Dabei erhoffen sich die Wissenschaftler unter anderem einen Zusammenhang zwischen dem saisonal und im Tagesverlauf unterschiedlichen Tageslichteintrag in das Haus und dem Tageslichtumgang der Familie nachweisen zu können – also in welchen Räumen sich Kinder und Erwachsene bei welchem Wetter aufhalten. Zudem wird das individuelle Wohn- und Wohlfühlgefühl mit den Ergebnissen der quantitativen Evaluation verglichen und bietet so die Möglichkeit, die theoretischen Annahmen zu überprüfen und die eingesetzte Technik bei Bedarf zu optimieren und weiterzuentwickeln. Gleichzeitig sollen die Untersuchungen im LichtAktiv Haus auch als Basis für eine bundesweite Studie dienen. Ziel des Wissenschaftsteams ist es, Instrumente zur Verlaufsmessung von empfundener Wohnqualität, Wohnbehaglichkeit und anderen subjektiven Wohnwertindikatoren zu entwickeln und im Anschluss eine Umfrage in der Gesamtbevölkerung zum Thema „Wohnen und Umweltbewusstsein“ durchzuführen. Diese soll dazu beiträgt, die grundsätzliche Frage zu beantworten, was in Bezug auf zukünftige Wohnqualität wirklich wichtig ist.

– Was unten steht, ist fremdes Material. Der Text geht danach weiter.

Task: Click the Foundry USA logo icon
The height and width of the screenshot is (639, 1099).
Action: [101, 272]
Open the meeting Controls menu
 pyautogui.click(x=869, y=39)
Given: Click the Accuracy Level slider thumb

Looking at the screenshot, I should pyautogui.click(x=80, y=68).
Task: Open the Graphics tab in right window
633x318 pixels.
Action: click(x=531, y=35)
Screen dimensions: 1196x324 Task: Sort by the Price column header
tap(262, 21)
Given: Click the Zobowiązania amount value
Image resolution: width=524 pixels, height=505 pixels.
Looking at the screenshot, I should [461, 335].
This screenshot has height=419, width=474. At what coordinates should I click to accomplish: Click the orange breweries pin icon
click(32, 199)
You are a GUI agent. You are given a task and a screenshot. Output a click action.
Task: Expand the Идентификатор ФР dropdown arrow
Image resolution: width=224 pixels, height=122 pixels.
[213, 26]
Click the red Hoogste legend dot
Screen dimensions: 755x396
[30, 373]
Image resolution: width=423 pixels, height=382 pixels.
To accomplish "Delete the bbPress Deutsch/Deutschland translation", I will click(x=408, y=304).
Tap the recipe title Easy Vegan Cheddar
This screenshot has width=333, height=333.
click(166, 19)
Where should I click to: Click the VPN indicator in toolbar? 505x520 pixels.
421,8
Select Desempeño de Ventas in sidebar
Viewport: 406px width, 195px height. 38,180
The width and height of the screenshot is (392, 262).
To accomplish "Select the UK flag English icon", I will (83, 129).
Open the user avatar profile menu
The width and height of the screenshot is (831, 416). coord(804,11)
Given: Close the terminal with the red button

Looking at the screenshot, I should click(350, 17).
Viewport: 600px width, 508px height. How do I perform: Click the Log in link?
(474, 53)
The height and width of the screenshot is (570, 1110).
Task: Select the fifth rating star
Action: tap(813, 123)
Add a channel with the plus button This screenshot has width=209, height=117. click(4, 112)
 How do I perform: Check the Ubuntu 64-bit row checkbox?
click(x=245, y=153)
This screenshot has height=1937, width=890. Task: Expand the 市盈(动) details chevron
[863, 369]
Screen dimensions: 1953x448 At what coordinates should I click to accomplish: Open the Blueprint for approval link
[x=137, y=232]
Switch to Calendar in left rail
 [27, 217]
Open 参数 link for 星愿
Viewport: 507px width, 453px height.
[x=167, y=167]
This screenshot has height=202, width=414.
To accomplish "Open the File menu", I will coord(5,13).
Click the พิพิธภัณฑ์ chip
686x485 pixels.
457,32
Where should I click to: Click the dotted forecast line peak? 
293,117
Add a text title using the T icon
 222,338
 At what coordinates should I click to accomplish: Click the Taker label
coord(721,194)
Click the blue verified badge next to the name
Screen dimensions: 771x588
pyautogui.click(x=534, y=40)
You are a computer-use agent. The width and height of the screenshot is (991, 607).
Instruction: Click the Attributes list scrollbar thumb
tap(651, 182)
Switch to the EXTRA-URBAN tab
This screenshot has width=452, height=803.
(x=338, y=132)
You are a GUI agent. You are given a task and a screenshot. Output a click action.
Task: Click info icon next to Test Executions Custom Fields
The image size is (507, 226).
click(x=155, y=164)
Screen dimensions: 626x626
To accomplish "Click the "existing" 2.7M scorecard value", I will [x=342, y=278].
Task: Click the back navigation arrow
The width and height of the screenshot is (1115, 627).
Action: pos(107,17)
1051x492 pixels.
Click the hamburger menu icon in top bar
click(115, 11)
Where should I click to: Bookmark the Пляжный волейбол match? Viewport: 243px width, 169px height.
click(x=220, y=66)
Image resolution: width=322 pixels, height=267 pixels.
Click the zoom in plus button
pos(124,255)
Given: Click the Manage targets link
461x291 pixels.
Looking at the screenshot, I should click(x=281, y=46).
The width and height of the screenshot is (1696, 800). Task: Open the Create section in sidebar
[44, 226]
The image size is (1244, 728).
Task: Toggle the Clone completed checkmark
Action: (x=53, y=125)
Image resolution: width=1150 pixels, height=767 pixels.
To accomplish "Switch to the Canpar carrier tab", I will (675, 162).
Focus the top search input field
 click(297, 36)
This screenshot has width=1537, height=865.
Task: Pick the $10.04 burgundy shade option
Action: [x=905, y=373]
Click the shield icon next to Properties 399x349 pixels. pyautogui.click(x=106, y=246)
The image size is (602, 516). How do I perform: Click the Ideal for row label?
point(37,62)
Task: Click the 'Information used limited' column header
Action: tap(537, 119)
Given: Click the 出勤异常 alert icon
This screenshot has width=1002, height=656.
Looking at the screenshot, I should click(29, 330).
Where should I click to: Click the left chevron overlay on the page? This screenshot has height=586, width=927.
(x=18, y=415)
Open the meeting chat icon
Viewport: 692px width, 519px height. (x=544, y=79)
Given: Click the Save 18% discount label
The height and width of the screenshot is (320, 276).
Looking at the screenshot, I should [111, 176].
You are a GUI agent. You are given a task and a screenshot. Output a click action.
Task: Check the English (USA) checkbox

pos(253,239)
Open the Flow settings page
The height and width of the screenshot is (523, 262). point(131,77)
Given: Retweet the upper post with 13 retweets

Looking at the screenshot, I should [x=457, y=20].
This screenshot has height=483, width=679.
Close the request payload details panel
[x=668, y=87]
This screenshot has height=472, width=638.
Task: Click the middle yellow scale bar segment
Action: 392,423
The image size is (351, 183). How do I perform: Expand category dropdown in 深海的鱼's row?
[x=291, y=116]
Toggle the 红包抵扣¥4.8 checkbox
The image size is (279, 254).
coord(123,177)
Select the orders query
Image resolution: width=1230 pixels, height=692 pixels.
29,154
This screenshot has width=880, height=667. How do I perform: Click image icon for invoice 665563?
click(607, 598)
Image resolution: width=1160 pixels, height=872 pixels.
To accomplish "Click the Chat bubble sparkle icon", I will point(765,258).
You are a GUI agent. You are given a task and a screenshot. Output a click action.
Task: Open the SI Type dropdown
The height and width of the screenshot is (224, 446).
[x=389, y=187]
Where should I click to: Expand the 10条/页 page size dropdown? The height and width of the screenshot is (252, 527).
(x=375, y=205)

Klimaschutz im Fokus – Wohnqualität inklusive
Mit dem LichtAktiv Haus Experiment gibt VELUX einen Ausblick auf das Bauen und Wohnen der Zukunft und zeigt beispielhaft, wie bei bestehender Bausubstanz Nachhaltigkeit mit den gestiegenen Ansprüchen an Wohnraum verbunden werden kann. Dabei hat das als Nullenergiehaus modernisierte Siedlerhaus hohe Praxisrelevanz, denn vor dem Hintergrund der Klimaschutz-Ziele der Bundesregierung, die bis 2020 Energieeinsparungen im Gebäudebereich von 19 Prozent gegenüber 2005 vorsehen, kommt der energetischen Sanierung des Gebäudebestands eine wichtige Rolle zu. Diese darf jedoch nicht zu Lasten von Wohnqualität oder Gesundheit der Bewohner gehen. Zukunftsweisende Gebäude sollten beides sein: energieeffizient und schonend im Umgang mit den natürlichen Ressourcen und zugleich gesunde, attraktive Lebensräume zum Wohlfühlen mit viel Tageslicht und frischer Luft. Das in dieser Form erstmals durchgeführte Wohnexperiment wird Aufschluss darüber geben, wie sich die VELUX Vision von optimaler Energieeffizienz und attraktivem Wohnwert in der Praxis bewährt und leistet damit einen wichtigen Beitrag für die Entwicklung von zukunftsfähigen Wohnlösungen, die sich den modernen Arbeits- und Lebensrhythmen einer Familie anpassen und nicht umgekehrt.